• Problem requirements:
Each line of the data below that holds the word "Chaotic" is to be reported in full.

START Records shown

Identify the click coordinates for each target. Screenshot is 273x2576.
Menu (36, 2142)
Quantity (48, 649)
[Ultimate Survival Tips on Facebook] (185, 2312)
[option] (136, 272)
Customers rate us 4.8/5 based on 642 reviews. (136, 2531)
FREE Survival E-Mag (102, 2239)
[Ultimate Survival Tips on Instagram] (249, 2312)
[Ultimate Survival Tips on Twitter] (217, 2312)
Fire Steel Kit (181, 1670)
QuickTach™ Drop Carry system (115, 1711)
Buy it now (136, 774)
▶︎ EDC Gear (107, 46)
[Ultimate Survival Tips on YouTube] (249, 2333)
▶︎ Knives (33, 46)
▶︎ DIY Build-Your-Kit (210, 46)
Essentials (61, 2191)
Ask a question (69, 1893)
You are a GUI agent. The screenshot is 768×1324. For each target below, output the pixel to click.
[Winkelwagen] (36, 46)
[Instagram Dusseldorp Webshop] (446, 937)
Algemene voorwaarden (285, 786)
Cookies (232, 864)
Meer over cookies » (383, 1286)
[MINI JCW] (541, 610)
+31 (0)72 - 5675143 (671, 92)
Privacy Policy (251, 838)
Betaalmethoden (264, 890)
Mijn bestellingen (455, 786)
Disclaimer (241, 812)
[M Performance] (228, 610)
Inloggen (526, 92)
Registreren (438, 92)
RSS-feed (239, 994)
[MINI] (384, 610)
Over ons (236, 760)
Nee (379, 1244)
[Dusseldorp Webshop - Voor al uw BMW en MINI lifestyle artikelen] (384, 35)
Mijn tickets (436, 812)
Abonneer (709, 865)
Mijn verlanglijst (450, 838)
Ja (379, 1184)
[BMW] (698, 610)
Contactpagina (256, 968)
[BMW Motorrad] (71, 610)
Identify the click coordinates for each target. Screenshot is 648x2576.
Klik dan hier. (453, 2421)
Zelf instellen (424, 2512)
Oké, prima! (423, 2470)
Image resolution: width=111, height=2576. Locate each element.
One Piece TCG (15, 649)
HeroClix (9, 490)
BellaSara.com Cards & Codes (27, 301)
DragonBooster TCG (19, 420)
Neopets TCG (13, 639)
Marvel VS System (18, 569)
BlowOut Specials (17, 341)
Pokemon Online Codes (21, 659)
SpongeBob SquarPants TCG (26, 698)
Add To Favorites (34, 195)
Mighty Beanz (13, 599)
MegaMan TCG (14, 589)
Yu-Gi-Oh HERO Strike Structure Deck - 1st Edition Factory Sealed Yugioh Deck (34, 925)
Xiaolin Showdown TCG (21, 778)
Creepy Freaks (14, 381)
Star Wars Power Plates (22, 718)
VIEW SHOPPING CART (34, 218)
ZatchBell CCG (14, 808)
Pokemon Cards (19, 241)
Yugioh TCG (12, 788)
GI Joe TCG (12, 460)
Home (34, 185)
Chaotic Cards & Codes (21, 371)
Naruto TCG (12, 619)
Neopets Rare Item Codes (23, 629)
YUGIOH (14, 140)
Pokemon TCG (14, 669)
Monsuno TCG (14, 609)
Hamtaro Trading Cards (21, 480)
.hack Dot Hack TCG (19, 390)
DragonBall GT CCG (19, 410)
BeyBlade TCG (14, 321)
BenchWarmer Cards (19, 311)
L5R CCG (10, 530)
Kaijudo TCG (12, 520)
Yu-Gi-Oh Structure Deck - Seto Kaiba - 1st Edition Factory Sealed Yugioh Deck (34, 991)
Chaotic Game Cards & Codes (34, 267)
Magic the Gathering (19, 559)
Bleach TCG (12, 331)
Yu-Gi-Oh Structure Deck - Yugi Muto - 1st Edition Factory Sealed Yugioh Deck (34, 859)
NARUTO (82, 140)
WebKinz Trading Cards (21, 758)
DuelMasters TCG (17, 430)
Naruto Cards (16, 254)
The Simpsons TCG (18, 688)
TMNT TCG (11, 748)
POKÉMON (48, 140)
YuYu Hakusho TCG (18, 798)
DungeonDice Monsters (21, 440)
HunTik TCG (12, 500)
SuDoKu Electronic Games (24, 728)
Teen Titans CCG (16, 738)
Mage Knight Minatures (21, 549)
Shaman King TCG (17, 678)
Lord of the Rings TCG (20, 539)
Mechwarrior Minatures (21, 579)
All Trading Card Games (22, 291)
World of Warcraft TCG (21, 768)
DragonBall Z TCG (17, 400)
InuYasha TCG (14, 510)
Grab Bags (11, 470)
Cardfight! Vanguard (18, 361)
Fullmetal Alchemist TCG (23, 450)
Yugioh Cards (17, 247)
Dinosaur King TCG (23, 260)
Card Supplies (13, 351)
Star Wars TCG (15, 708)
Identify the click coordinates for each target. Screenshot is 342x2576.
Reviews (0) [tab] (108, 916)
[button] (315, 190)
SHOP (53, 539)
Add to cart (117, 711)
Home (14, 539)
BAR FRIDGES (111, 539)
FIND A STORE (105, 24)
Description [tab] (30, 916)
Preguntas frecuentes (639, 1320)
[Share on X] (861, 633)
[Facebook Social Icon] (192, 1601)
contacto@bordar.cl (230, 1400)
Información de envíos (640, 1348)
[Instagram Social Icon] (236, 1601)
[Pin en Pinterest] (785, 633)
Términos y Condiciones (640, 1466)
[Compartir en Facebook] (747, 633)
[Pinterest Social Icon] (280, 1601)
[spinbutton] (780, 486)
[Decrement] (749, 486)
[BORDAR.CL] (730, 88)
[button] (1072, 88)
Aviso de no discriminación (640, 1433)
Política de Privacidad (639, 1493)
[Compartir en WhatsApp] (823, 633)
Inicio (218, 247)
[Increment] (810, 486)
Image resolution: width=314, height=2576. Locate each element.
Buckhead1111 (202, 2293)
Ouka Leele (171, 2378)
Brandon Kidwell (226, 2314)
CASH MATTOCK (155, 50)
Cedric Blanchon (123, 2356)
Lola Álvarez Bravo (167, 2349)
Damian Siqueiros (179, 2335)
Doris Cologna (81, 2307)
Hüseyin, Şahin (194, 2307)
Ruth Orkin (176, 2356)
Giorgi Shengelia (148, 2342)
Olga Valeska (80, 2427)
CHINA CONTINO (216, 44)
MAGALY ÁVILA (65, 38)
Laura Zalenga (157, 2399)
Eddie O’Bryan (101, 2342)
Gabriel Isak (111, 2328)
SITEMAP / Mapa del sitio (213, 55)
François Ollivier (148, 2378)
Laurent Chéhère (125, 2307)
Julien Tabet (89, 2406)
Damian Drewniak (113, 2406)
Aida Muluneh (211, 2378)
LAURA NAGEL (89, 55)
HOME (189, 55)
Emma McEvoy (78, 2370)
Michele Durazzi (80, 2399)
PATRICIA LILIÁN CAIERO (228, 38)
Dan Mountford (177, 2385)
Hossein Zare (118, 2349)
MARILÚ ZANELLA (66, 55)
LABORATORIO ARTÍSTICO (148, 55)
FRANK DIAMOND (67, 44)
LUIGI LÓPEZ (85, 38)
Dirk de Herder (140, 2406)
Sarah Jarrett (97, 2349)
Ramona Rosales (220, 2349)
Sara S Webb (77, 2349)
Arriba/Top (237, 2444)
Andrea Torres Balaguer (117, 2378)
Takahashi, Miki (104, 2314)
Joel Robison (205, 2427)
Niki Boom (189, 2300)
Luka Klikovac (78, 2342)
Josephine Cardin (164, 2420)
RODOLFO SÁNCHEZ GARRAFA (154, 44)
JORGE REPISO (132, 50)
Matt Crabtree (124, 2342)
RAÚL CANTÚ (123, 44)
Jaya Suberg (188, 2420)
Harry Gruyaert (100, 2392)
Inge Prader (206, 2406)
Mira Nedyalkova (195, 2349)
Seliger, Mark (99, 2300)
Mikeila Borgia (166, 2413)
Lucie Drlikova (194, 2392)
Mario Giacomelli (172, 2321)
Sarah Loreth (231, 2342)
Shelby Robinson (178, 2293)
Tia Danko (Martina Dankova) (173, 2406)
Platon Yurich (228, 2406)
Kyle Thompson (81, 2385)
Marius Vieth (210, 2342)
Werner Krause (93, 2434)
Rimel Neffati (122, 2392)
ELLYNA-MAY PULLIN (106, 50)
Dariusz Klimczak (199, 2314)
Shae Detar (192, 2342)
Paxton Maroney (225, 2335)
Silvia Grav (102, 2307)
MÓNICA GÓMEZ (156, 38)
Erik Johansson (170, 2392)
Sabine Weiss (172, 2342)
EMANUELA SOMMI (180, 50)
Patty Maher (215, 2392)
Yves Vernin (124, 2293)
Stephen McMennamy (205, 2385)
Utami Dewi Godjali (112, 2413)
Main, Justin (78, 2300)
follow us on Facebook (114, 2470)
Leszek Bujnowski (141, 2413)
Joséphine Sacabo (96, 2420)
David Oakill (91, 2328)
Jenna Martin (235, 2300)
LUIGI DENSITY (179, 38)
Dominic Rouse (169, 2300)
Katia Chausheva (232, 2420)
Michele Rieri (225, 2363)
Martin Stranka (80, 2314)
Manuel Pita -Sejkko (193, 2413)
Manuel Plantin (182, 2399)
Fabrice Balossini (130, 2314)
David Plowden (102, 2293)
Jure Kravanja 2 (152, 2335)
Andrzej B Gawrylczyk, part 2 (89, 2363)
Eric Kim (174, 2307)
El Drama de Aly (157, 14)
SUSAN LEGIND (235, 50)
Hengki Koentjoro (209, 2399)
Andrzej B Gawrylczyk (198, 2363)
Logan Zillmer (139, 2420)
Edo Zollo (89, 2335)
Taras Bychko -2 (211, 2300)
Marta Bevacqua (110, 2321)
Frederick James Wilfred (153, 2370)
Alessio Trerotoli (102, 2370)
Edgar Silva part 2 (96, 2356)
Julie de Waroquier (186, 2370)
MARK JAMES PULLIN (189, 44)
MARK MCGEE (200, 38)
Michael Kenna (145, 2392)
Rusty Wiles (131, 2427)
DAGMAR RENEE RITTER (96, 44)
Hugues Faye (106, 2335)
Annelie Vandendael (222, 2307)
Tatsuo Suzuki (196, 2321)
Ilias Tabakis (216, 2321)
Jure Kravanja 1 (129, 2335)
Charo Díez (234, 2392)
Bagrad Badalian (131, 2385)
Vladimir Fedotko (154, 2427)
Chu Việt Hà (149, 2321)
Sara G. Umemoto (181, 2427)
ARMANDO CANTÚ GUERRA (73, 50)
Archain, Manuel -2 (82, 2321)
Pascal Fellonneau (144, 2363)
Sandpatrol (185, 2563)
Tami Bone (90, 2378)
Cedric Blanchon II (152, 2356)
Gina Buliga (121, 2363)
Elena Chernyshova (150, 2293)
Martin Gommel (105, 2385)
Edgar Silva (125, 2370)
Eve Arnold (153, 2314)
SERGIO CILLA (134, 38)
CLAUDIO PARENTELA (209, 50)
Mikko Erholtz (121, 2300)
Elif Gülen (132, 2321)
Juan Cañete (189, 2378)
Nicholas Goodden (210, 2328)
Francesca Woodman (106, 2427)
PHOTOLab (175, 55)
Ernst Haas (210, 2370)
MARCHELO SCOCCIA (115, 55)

END Records shown

• Result:
Chaotic Cards & Codes (21, 371)
Chaotic Game Cards & Codes (34, 267)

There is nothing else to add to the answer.